▶ _SOURCE_:
[start]
On Fri, Apr 05, 2013 at 05:33:49PM +0200, Bodo Stroesser wrote:
> On 05 Apr 2013 14:40:00 +0100 J. Bruce Fields <[email protected]> wrote:
> > On Thu, Apr 04, 2013 at 07:59:35PM +0200, Bodo Stroesser wrote:
> > > There is no reason for apologies. The thread meanwhile seems to be a bit
> > > confusing :-)
> > >
> > > Current state is:
> > >
> > > - Neil Brown has created two series of patches. One for SLES11-SP1 and a
> > > second one for -SP2
> > >
> > > - AFAICS, the series for -SP2 will match with mainline also.
> > >
> > > - Today I found and fixed the (hopefully) last problem in the -SP1 series.
> > > My test using this patchset will run until Monday.
> > >
> > > - Provided the test on SP1 succeeds, probably on Tuesday I'll start to test
> > > the patches for SP2 (and mainline). If it runs fine, we'll have a tested
> > > patchset not later than Mon 15th.
[end]
▶ _SUPPLIED DATA_:
[start]
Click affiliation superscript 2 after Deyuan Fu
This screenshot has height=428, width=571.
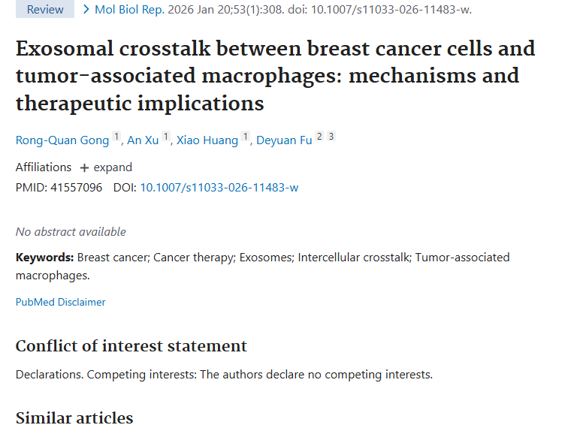point(319,137)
[end]
▶ _WRITTEN INSTRUCTION_:
In the patch-testing thread, take everything from "On Fri, Apr" down to "with mainline also." and replace "mainline" with "upstream" throughout.

▶ _SOLUTION TO THIS TASK_:
On Fri, Apr 05, 2013 at 05:33:49PM +0200, Bodo Stroesser wrote:
> On 05 Apr 2013 14:40:00 +0100 J. Bruce Fields <[email protected]> wrote:
> > On Thu, Apr 04, 2013 at 07:59:35PM +0200, Bodo Stroesser wrote:
> > > There is no reason for apologies. The thread meanwhile seems to be a bit
> > > confusing :-)
> > >
> > > Current state is:
> > >
> > > - Neil Brown has created two series of patches. One for SLES11-SP1 and a
> > > second one for -SP2
> > >
> > > - AFAICS, the series for -SP2 will match with upstream also.